Help me understand airline bookings - when and why they vary the price.

I travel regularly to the Netherlands from the UK to see my girlfriend, and I'd like to do it as cheaply as possible!!

However, booking flights seems to be a pain in the ass:

* The times that are best for me would involve flying out with one airline and flying back with another. However, a one-way flight costs double the amount of a return. Why do airlines price it this way? I can understand an incentive for flying the same airline there and back, but why so huge a markup for a one-way trip?
* I was looking at KLM yesterday, and it was about 220 euros for the return trip next weekend - with lots of flags saying 'last x seats available at this price'. I check tonight and it's changed to 160 for the return. What the hell is going on here - is KLM just putting 'only x seats available' to make people book now?

Help me understand when and why flight prices change - tell me the tricks that the airlines are trying to use. Yes, I already know that weekends where bank-holidays feature are going to be expensive, that's not the issue - it's the normal weekends i'm trying to save on :-)
posted by BigCalm to Travel & Transportation (5 answers total) 6 users marked this as a favorite
 


The reason the prices change all the time is mainly due to Yield Management. If they think there's a run on seats for a flight, its price will go up. If they think it's not going to fill, they'll drop.

One-way flights cost more because they figure you really need to make the trip and since there's no guarantee they'll fill your seat on the return leg, so they might as well charge you as if you had.

On top of that, though, there are all sorts of website shenanigans. Here's one example: If you visit the RyanAir website and price a flight, then price it again the next day from the same browser, often the price will go up a chunk. Remove your cookies and try again, and the price will be back to normal. In that case, they think you'll see the prices going up and up and want to book quickly before they skyrocket.

If your dates are flexible, what you want to do is work out what the airline's floor price for your flight is. This is the price they never go below for public sales. Then when you see a flight at that price, buy it. If you don't, hang on until the last minute. If it drops, buy it. If it doesn't, cancel the trip that weekend.

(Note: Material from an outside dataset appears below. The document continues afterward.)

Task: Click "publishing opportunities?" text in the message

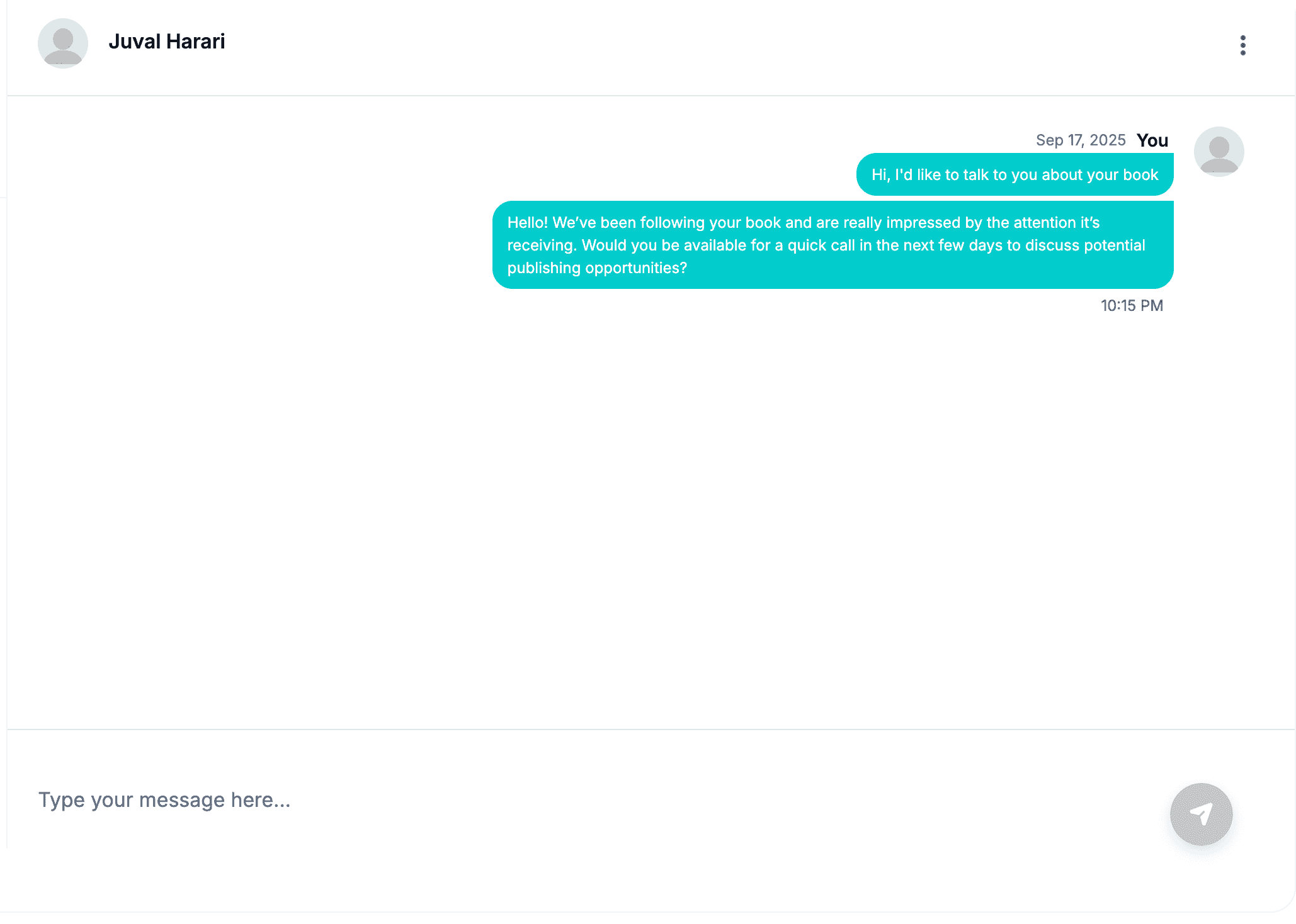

The return thing's harder to get around. Maybe book both airlines return and have one weekend of perfectly timed flights and another of totally suboptimal ones. Or just don't fly the return legs at all, if it still works out cheaper. I suppose the ferry's out? :)
posted by bonaldi at 5:17 PM on April 5, 2011


Best answer: Yield Management.

Airlines change their pricing all the time and their systems are model the max revenue (and margin) per flight. It is complex, but they'll charge more for a one way ticket because people will pay more -- the tend to be business customers not spending their own money, or consumers that don't have a choice and have to pay it. They'll also consider what the competitors are offing for the fare.

An airplane will have a number for fare codes. A few at the supersaver/maximum discount/maximum restrictions, a few other rate codes and the default full fare refundable price. There's all these codes in inventory. And between people buying seats and the airline adjusting both the fare at each rate code and the number of seats at that rate code make it so hardly anyone pays the same amount on the flight.

I check tonight and it's changed to 160 for the return. What the hell is going on here - is KLM just putting 'only x seats available' to make people book now?

Yes and no. KLM wants to give you the sense of urgency to buy now. But it is based on how many seats are left at that rate code for that flight. Look at all these rate codes. So if the 160€ is rate code K and there's 4 left when that page loaded, that's the truth. But if the next day, the KLM reduced the number of seats in that rate code (or they were sold) you'll see a different price. Some rate codes have restrictions (must buy 21 days, 14 days, 7 days in advance) and there's other adjustments.

The result? It is a crapshoot to buy a seat on the plane. Great for the airline, bad for you. But in general, you should try and book 14+ days out. Use sites like Kayak to see if you can find the cheaper days around your trip. If you're flexible you'll save money. If you're stuck with the dates, you'll pay more. It doesn't have to be a holiday weekend to be expensive. All weekends will be expensive if you're going to places people go on holiday. To game the system, you have to be super flexible. Everyone flies out on Friday for the holiday, so you need to leave Thursday. Everyone comes home on Sunday so you need to come home on Monday or Tuesday. Lots of business people fly on Monday and Fridays and they pay more than tourists so it is never cheap.
posted by birdherder at 5:18 PM on April 5, 2011


I asked a question about yield management a few years ago. Got some interesting answers
posted by JPD at 5:20 PM on April 5, 2011


Response by poster: The result? It is a crapshoot to buy a seat on the plane

Yes, that's what I figured. Book early, book flexibly and you can have your flight cheap. If early or flexible is not an option, expect to pay a lot more.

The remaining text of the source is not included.